Early on in the season, Serena suffered some uncharacteristic defeats – to Russian Ekaterina Makraova in the fourth round of the Australian Open and to former world no. 1 Caroline Wozniacki in the quarter-finals of Miami. Serena picked up her game on the clay courts – going unbeaten by winning titles in Charleston and Madrid (where she beat Azarenka and Sharapova). And while she entered the French Open as a heavy favourite, the law of averages caught up with her. Serena was shocked in the first round by an inspired Frenchwoman Virgine Razzano in a three set thriller in which Serena had plenty of chances to close out the match.
“I was miserable after that loss in Paris. I have never been so miserable after a loss. I was playing extremely well before that. To be honest, I felt like I lost a little confidence after that. I don’t know if that helped me, the loss in Paris, or it fueled me or if it didn’t. I like to believe it did, because, you know, I just wanted to do more. I wanted to do more and more and more. Sometimes they say it’s good to lose.”
That defeat certainly hurt. But like a wounded tiger, Serena came back with steelier resolve. As she told reporters at the US Open:
“I really think a champion is defined not by their wins but by how they can recover when they fall. I have fallen several times. Each time I just get up and I dust myself off and I pray and I’m able to do better or I’m able to get back to the level that I want to be on. So I feel really awesome that I have been able to do that and that I can do that and I have done that. I think, for me, like you see great people like Muhammad Ali, for instance, who is a complete person I have always looked up to in sports. He went to jail for so long and he came back as a champion again. So I just really think that really defines a champion.”
She won her 14th Grand Slam title at Wimbledon, then won Stanford and the Olympics. A quarter final loss to Angelique Kerber in Cincinnati gave Serena some breathing room and by the time she was in New York, she was breathing fire. Serena was in dominating form all fortnight and won her 15th Grand Slam title – now just three shy of Martina Navratilova and Chris Evert’s 18 Slam titles. And she ended the season with a win at the WTA Tour Championships in Istanbul.

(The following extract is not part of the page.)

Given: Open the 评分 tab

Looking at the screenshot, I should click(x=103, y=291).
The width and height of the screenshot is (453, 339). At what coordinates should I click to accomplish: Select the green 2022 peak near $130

While the rankings may show her as the third best ranked player in the world (partly due to her limited schedule and partly due to her mediocre early season), there is no doubt in anyone’s mind that Serena Williams is the best player in game right now. Serena won 48 of her last 50 matches of the season, and if she is able to pick up some additional points in the first quarter of 2013, there is no doubt the computer will also recoginse her as the best player in the world. Until then, Serena can make do with Sportskeeda’s award for Female Tennis Achievement of the Year.